▶ **EXERCISE BRIEF**
Turn the listing below into a numbered list with one line per item, and drop the blank lines.

▶ **Source data**
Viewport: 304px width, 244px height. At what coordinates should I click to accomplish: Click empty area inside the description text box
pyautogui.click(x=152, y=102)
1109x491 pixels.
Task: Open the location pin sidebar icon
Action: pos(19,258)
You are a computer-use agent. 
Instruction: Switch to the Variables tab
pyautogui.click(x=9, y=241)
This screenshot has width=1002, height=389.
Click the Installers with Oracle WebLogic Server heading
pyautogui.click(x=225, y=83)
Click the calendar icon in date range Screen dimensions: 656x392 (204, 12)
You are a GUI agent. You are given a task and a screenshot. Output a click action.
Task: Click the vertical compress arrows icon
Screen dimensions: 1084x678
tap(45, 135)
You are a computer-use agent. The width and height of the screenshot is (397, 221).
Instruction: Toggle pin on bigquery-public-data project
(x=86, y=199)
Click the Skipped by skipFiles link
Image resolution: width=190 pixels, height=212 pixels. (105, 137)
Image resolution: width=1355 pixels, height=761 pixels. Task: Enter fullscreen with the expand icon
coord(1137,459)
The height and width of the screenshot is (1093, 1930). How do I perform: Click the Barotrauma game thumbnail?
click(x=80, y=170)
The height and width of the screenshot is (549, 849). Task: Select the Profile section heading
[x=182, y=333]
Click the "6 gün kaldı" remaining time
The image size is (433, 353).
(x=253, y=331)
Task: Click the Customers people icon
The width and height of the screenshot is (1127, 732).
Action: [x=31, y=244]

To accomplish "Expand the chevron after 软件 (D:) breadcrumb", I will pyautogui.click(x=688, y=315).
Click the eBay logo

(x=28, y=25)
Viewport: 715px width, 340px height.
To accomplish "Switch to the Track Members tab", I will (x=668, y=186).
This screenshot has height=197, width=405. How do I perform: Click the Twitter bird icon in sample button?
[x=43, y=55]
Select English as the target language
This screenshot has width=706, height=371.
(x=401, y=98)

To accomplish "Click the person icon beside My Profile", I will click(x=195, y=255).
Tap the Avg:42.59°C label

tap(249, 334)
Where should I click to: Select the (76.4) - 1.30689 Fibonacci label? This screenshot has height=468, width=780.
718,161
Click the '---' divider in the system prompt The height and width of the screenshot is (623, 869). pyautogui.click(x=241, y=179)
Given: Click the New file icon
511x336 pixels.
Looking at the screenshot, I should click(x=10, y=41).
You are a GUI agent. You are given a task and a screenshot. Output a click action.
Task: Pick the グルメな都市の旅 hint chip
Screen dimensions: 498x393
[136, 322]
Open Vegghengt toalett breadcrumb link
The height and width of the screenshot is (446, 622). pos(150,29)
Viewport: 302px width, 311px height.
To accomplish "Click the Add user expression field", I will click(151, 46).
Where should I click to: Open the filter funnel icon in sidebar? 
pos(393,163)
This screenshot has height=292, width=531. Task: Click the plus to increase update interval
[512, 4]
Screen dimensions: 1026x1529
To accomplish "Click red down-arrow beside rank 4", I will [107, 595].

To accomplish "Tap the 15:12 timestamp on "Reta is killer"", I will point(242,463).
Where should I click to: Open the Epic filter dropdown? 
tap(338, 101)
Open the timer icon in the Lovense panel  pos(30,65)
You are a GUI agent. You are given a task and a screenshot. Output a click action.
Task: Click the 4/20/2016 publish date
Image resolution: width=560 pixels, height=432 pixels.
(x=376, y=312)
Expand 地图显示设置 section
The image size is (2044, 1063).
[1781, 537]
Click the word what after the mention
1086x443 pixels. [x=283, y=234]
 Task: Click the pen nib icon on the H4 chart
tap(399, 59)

▶ **SOLUTION FOR THIS PROBLEM**
1. Viewport: 304px width, 244px height. At what coordinates should I click to accomplish: Click empty area inside the description text box
2. pyautogui.click(x=152, y=102)
3. 1109x491 pixels.
4. Task: Open the location pin sidebar icon
5. Action: pos(19,258)
6. You are a computer-use agent. 
7. Instruction: Switch to the Variables tab
8. pyautogui.click(x=9, y=241)
9. This screenshot has width=1002, height=389.
10. Click the Installers with Oracle WebLogic Server heading
11. pyautogui.click(x=225, y=83)
12. Click the calendar icon in date range Screen dimensions: 656x392 (204, 12)
13. You are a GUI agent. You are given a task and a screenshot. Output a click action.
14. Task: Click the vertical compress arrows icon
15. Screen dimensions: 1084x678
16. tap(45, 135)
17. You are a computer-use agent. The width and height of the screenshot is (397, 221).
18. Instruction: Toggle pin on bigquery-public-data project
19. (x=86, y=199)
20. Click the Skipped by skipFiles link
21. Image resolution: width=190 pixels, height=212 pixels. (105, 137)
22. Image resolution: width=1355 pixels, height=761 pixels. Task: Enter fullscreen with the expand icon
23. coord(1137,459)
24. The height and width of the screenshot is (1093, 1930). How do I perform: Click the Barotrauma game thumbnail?
25. click(x=80, y=170)
26. The height and width of the screenshot is (549, 849). Task: Select the Profile section heading
27. [x=182, y=333]
28. Click the "6 gün kaldı" remaining time
29. The image size is (433, 353).
30. (x=253, y=331)
31. Task: Click the Customers people icon
32. The width and height of the screenshot is (1127, 732).
33. Action: [x=31, y=244]
34. To accomplish "Expand the chevron after 软件 (D:) breadcrumb", I will pyautogui.click(x=688, y=315).
35. Click the eBay logo
36. (x=28, y=25)
37. Viewport: 715px width, 340px height.
38. To accomplish "Switch to the Track Members tab", I will (x=668, y=186).
39. This screenshot has height=197, width=405. How do I perform: Click the Twitter bird icon in sample button?
40. [x=43, y=55]
41. Select English as the target language
42. This screenshot has width=706, height=371.
43. (x=401, y=98)
44. To accomplish "Click the person icon beside My Profile", I will click(x=195, y=255).
45. Tap the Avg:42.59°C label
46. tap(249, 334)
47. Where should I click to: Select the (76.4) - 1.30689 Fibonacci label? This screenshot has height=468, width=780.
48. 718,161
49. Click the '---' divider in the system prompt The height and width of the screenshot is (623, 869). pyautogui.click(x=241, y=179)
50. Given: Click the New file icon
51. 511x336 pixels.
52. Looking at the screenshot, I should click(x=10, y=41).
53. You are a GUI agent. You are given a task and a screenshot. Output a click action.
54. Task: Pick the グルメな都市の旅 hint chip
55. Screen dimensions: 498x393
56. [136, 322]
57. Open Vegghengt toalett breadcrumb link
58. The height and width of the screenshot is (446, 622). pos(150,29)
59. Viewport: 302px width, 311px height.
60. To accomplish "Click the Add user expression field", I will click(151, 46).
61. Where should I click to: Open the filter funnel icon in sidebar? 
62. pos(393,163)
63. This screenshot has height=292, width=531. Task: Click the plus to increase update interval
64. [512, 4]
65. Screen dimensions: 1026x1529
66. To accomplish "Click red down-arrow beside rank 4", I will [107, 595].
67. To accomplish "Tap the 15:12 timestamp on "Reta is killer"", I will point(242,463).
68. Where should I click to: Open the Epic filter dropdown? 
69. tap(338, 101)
70. Open the timer icon in the Lovense panel  pos(30,65)
71. You are a GUI agent. You are given a task and a screenshot. Output a click action.
72. Task: Click the 4/20/2016 publish date
73. Image resolution: width=560 pixels, height=432 pixels.
74. (x=376, y=312)
75. Expand 地图显示设置 section
76. The image size is (2044, 1063).
77. [1781, 537]
78. Click the word what after the mention
79. 1086x443 pixels. [x=283, y=234]
80.  Task: Click the pen nib icon on the H4 chart
81. tap(399, 59)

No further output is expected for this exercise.